Dataset entries
┌──
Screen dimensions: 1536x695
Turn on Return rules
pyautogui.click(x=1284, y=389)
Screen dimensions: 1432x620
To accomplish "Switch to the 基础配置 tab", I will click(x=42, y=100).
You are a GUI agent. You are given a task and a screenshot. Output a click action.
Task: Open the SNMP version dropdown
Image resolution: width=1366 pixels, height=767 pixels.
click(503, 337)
└──
┌──
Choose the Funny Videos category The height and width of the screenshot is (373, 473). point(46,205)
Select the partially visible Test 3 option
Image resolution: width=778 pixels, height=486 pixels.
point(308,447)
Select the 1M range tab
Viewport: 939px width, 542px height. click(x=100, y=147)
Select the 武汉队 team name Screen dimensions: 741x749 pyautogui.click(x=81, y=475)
└──
## EXERCISE DIRECTIONS
Copy out the range of lines above starting at the line with "Screen dimensions: 1536x695" and ending at the line with "You are a GUI", exactly and including both.

## TASK SOLUTION
Screen dimensions: 1536x695
Turn on Return rules
pyautogui.click(x=1284, y=389)
Screen dimensions: 1432x620
To accomplish "Switch to the 基础配置 tab", I will click(x=42, y=100).
You are a GUI agent. You are given a task and a screenshot. Output a click action.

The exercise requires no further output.